According to the survey, skincare tools such as a gua sha stone are among the dirtiest beauty products, with 73 per cent confessing to never cleaning it; and 68 per cent admitting to having never washed their fake tan mitt, instead just layering on more product and reusing.
Meanwhile, 53 per cent revealed their beauty blender remains uncleaned despite being used to apply liquid products, while 45 per cent never wash their foundation brush.
These figures reveal that, despite the lessons of the recent pandemic, many of us overlook the need for good hygiene with beauty products.
According to the American Academy of Dermatology, dirty brushes and tools harbour germs and bacteria that can cause infections including fungal infection, E coli or even staph infection, which can lead to far more serious complications. To mitigate these risks, it advises that brushes and tools be washed “every seven to 10 days” to keep bacteria at bay.
With every use, make-up products mixed with oil, dead skin cells and dirt from the skin quickly build up on the fibres of brushes and surfaces of sponges and blenders. While invisible to the eye, they will be wiped back on to the skin with the next use.
“I think everyone should wash their make-up brushes after every use,” says professional make-up artist Gulum Erzincan. "This way we protect our skin and eyes.”
Erzincan, who works in Turkey and Dubai, interacts with different models every day, so she has to maintain scrupulous hygiene standards to stop bacteria spreading from one face to another. “I clean my kit after every job, and prefer disposable brushes for lipstick and mascara," she says. “The best way is to wash all brushes and sponges with a bar of soap, making sure everything is thoroughly cleaned.”
This practice is echoed by Ania Poniatowska, a professional make-up artist in Dubai. "For natural brushes, I use an alcohol-free brush cleaner on a daily basis, and I shampoo and condition my brushes once a week. Synthetic brushes should be washed with soap and air-dried afterwards," she says.
To ensure brushes smell their best, Poniatowska also uses a fragranced soap. "I use lavender soap as there is nothing worse than a bad-smelling brush touching a model's face," she says.
One tip to get Beautyblenders and sponges clean is to pop them in a mug with some water mixed with a little washing-up liquid and microwave it for one minute. However, this is not good enough for Poniatowska, who instead prefers to ditch using tools completely when it comes to applying foundation, blush and eyeshadow.
“I prefer using my fingers for blending, as I can clean them as much as I like with sanitiser. I keep my nails short and don’t wear polish,” she says.

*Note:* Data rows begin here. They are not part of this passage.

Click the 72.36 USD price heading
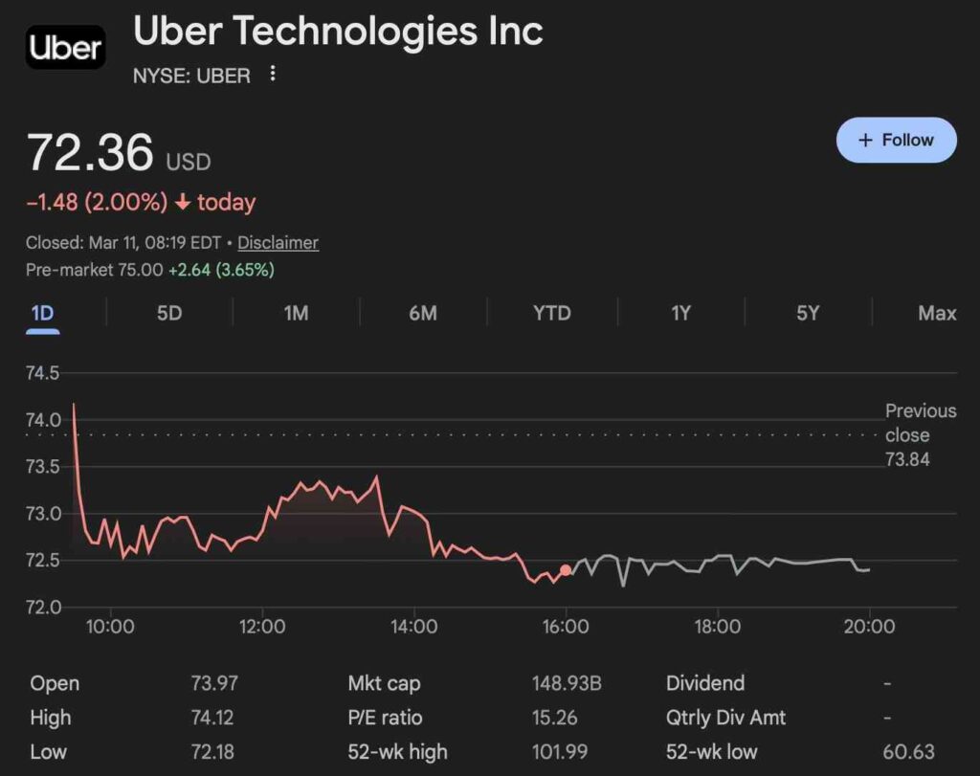[x=90, y=153]
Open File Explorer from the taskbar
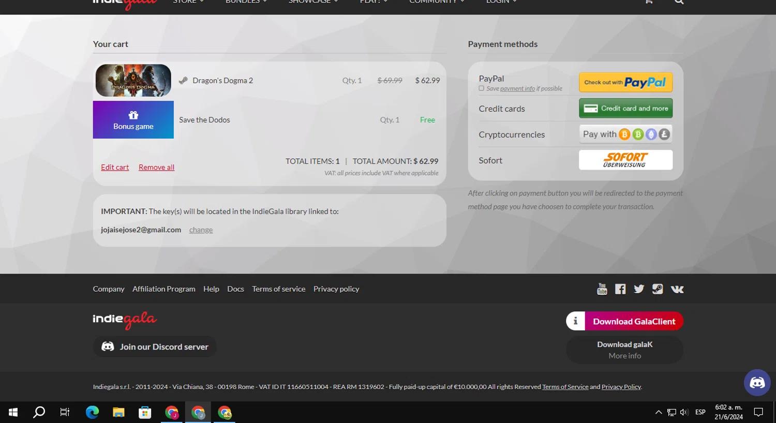This screenshot has height=423, width=776. [118, 412]
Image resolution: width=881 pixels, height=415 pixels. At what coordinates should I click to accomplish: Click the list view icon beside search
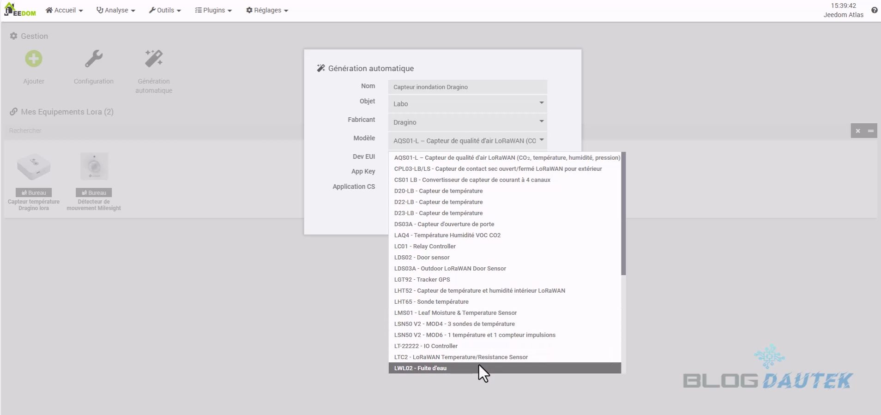click(x=871, y=131)
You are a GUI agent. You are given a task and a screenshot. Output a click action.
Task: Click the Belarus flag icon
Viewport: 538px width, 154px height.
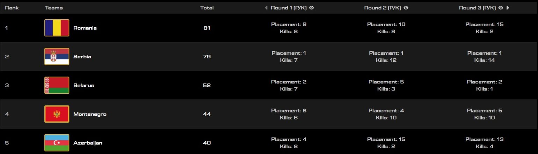pyautogui.click(x=57, y=85)
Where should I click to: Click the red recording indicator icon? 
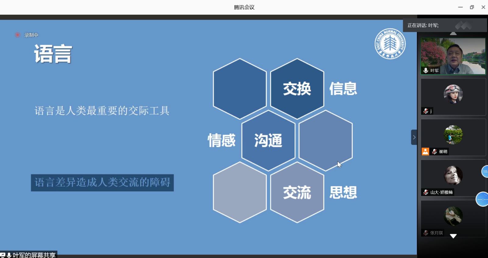pos(18,35)
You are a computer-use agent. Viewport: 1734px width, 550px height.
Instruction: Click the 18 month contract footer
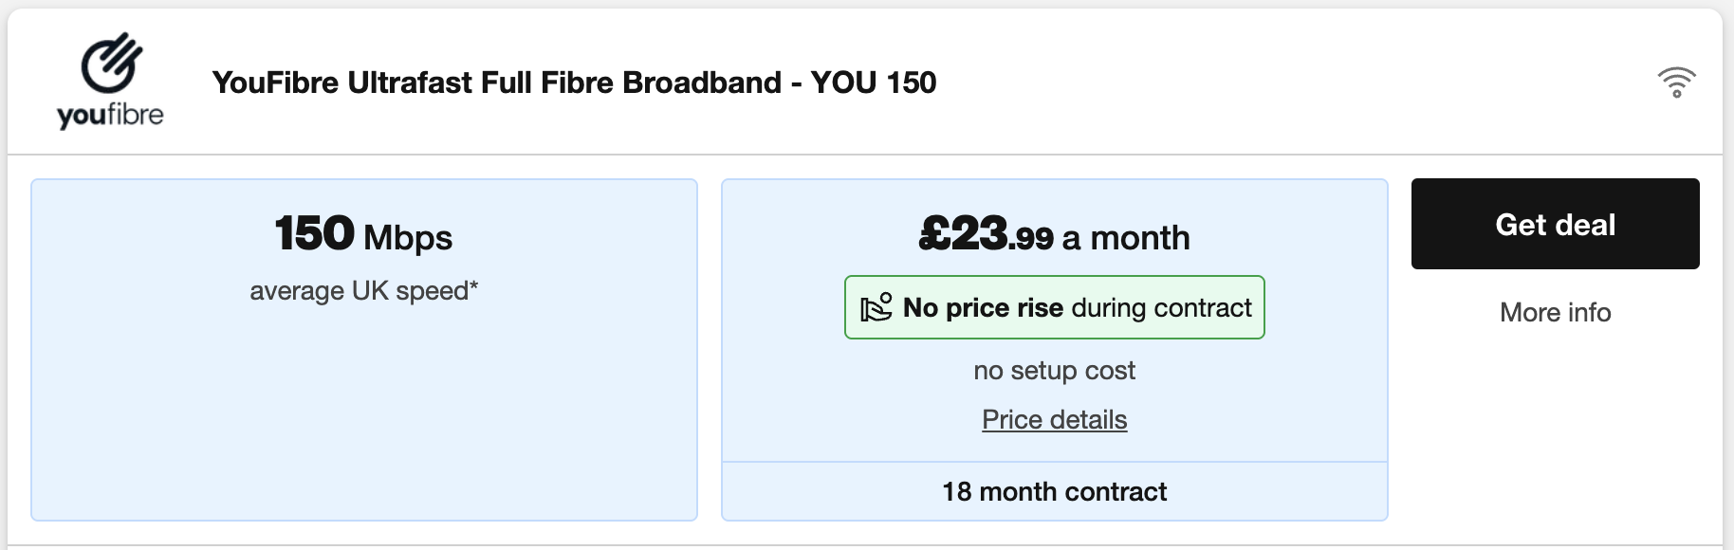point(1054,491)
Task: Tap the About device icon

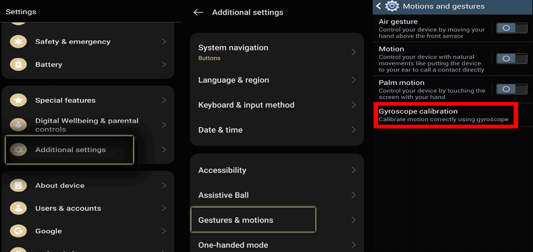Action: 18,186
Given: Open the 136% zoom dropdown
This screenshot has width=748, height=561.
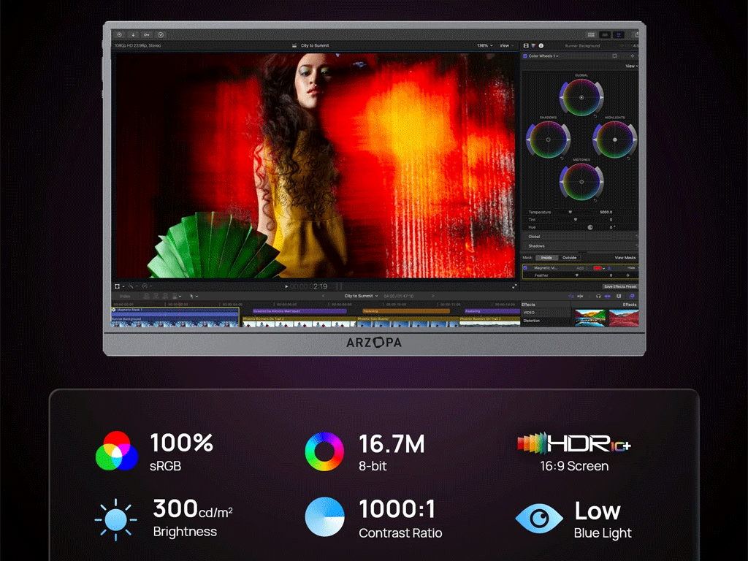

While most people are not sharing make-up with anyone else, that is not an excuse to be complacent, experts say. For convenience, it is tempting to dip fingers directly into pots of creams, gels and lotions when applying them but the advice is: don't. This is due to the possibility of introducing germs and bacteria that can rapidly multiply, which could potentially cause future skin infections and ruin the product.
Products and the ingredients in them can break down if not looked after properly, so it's best to follow the lead of professionals and use a spatula or cotton bud and put it on a cleanable surface like a beauty tray.
The key to hygiene is prevention, Erizincan explains, which is particularly important for those who suffer from recurring viruses. "If you have a cold sore, you can clean your lipstick with alcohol disinfectant. Or, even better, take a little bit of lipstick with a spatula and apply it with a brush, which will keep the lipstick clean,” she says.
Make-up pencils should be sharpened before every use to remove potential dirt, suggests Poniatowska, while pressed powders such as eyeshadow can be cleaned by simply skimming off the top layer and lightly spraying with sanitiser.
Looking after brushes, skin tools and products helps to get the best use out of them. Make-up and skincare products can range in price, but they are always an investment.
However, it's worth being mindful of expiry dates, because every beauty product has one. Lipsticks do not last for ever and cleaning them will not extend the shelf life. Even if it's now a discontinued, all-time favourite – if it is out of date, bin it. Nothing is worth risking a skin or eye infection over.